» **Source extract**:
A Downloader's Diary (5): December 2010

by Michael Tatum

Tis the season for pre-holiday blockbuster releases, and as a few of those happen to be very much worth of your time, I'll touch on three of them (with a few waiting in limbo until next month). They're augmented by a pair of electronic records; another three that compile seminal sounds from (respectively) Nigeria, Congo, and Brazil; a standalone indie rock EP, and a mixtape you can legally download for free. That's one of the things I love about music -- from oddballs like Tom Zé to girls next door like Taylor Swift, you never know where your next gift is coming from. See you next year.

» **The data**:
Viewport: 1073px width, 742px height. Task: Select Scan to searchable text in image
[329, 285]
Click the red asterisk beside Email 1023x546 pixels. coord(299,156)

--

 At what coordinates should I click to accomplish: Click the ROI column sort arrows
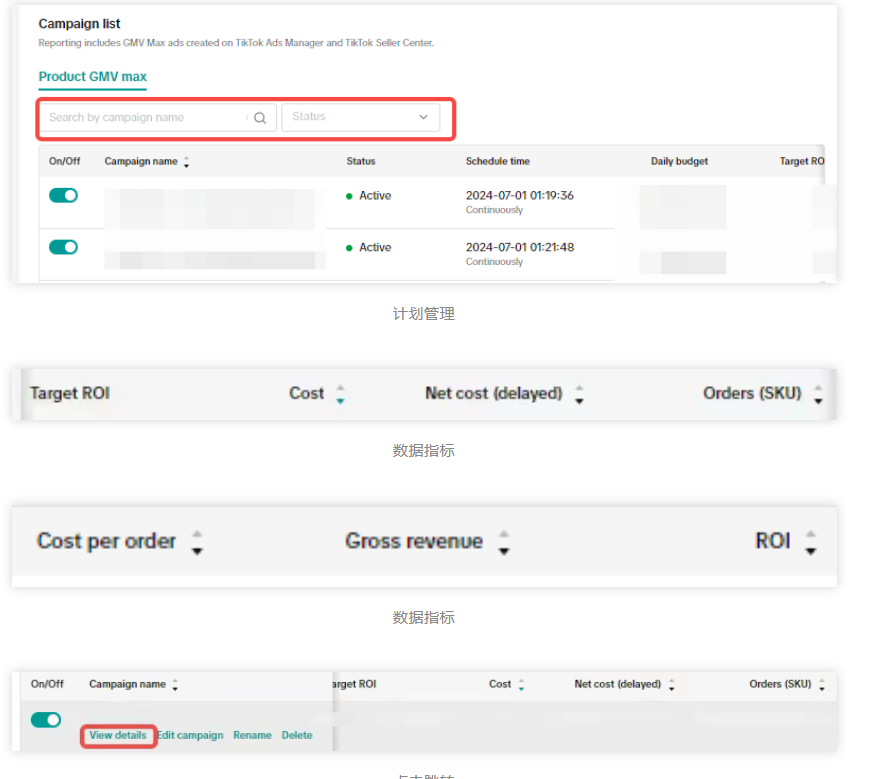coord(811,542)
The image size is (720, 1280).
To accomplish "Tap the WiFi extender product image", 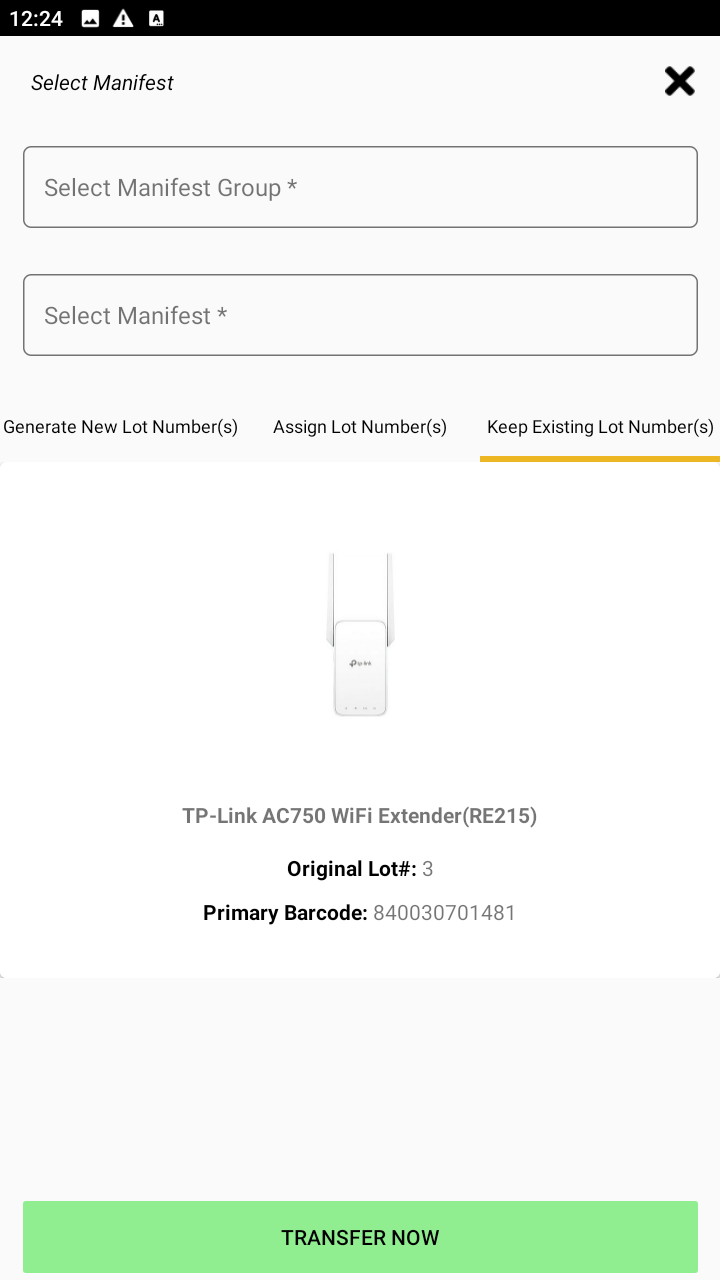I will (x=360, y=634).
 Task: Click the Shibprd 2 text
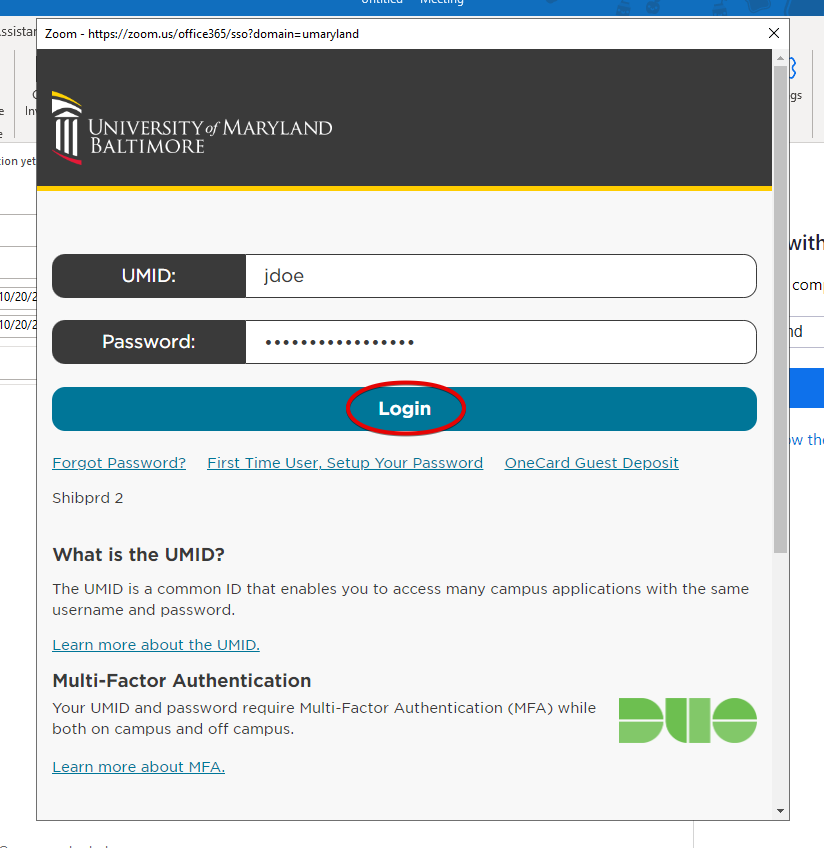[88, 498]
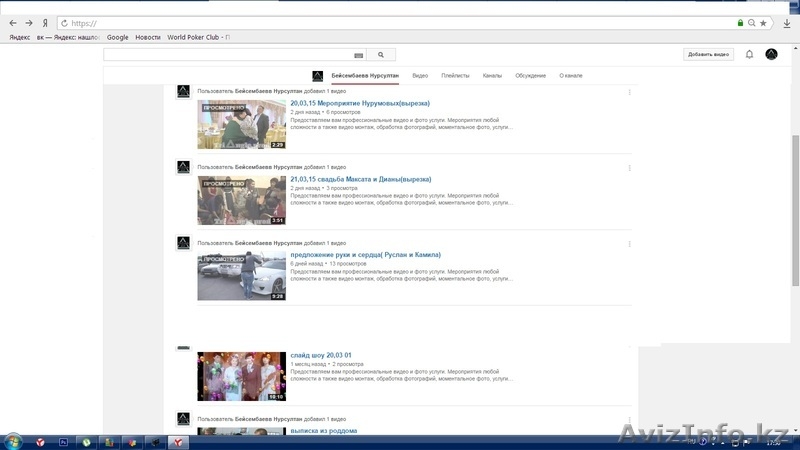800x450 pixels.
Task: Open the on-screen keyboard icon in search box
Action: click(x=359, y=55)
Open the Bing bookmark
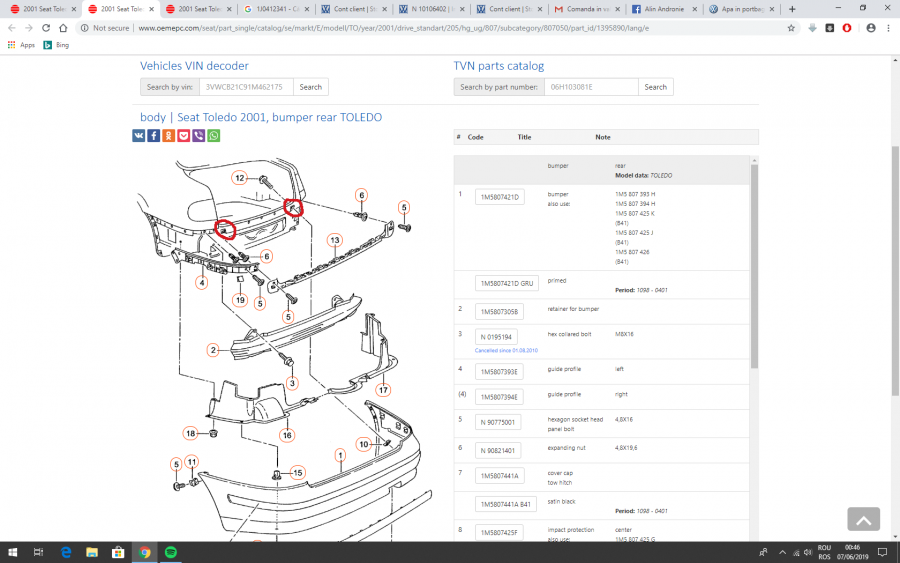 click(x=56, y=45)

» **Tasks**:
1. According to the December 2010 downloader's diary, why does the author cover three of the season's pre-holiday blockbuster releases? Answer in one to three sentences.
2. In the December 2010 downloader's diary, which three places supply the seminal sounds compiled on three of the records?
3. From the December 2010 downloader's diary, return the part that opens with the words containing "A Downloader's Diary" and closes with "you next year.".

» **Replies**:
1. The author covers three of them because a few of those releases are very much worth the reader's time.

2. Nigeria, Congo, and Brazil.

3.
A Downloader's Diary (5): December 2010

by Michael Tatum

Tis the season for pre-holiday blockbuster releases, and as a few of those happen to be very much worth of your time, I'll touch on three of them (with a few waiting in limbo until next month). They're augmented by a pair of electronic records; another three that compile seminal sounds from (respectively) Nigeria, Congo, and Brazil; a standalone indie rock EP, and a mixtape you can legally download for free. That's one of the things I love about music -- from oddballs like Tom Zé to girls next door like Taylor Swift, you never know where your next gift is coming from. See you next year.